■ Challenge
Copy word for word the part of the records that opens with the line containing "The image size is (1024, 591)." and closes with the line containing "Looking at the screenshot, I should point(332,185).", including both of those lines.
-- Begin Provided data --
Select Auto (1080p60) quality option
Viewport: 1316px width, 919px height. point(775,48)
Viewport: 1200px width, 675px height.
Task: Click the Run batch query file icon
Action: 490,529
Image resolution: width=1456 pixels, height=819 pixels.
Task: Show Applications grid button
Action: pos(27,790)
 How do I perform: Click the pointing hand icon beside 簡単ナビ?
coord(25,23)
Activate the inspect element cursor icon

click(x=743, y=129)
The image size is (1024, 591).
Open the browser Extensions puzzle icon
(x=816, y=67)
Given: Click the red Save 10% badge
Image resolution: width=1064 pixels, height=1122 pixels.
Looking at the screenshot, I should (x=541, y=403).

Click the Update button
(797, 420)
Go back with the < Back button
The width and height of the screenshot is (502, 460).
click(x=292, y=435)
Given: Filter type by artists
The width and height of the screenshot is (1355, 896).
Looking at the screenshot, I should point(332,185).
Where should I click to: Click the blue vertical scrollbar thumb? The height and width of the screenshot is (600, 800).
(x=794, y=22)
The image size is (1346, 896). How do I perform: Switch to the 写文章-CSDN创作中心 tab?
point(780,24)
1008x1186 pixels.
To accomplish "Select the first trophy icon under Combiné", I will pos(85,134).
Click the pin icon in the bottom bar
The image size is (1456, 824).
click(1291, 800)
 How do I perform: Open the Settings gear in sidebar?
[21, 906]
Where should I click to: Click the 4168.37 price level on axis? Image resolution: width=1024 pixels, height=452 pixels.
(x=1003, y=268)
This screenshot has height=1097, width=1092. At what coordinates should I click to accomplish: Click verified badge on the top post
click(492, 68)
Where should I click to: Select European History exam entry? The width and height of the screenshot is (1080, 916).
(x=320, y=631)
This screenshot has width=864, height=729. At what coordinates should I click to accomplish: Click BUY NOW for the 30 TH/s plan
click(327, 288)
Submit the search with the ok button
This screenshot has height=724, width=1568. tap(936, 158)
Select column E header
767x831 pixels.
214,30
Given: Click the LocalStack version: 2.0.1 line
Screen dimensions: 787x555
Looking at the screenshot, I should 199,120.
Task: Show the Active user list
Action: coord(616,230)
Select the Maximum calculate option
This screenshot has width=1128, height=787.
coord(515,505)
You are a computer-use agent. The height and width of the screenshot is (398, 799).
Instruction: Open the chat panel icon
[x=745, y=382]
-- End Provided data --
■ Right answer
The image size is (1024, 591).
Open the browser Extensions puzzle icon
(x=816, y=67)
Given: Click the red Save 10% badge
Image resolution: width=1064 pixels, height=1122 pixels.
Looking at the screenshot, I should (x=541, y=403).

Click the Update button
(797, 420)
Go back with the < Back button
The width and height of the screenshot is (502, 460).
click(x=292, y=435)
Given: Filter type by artists
The width and height of the screenshot is (1355, 896).
Looking at the screenshot, I should point(332,185).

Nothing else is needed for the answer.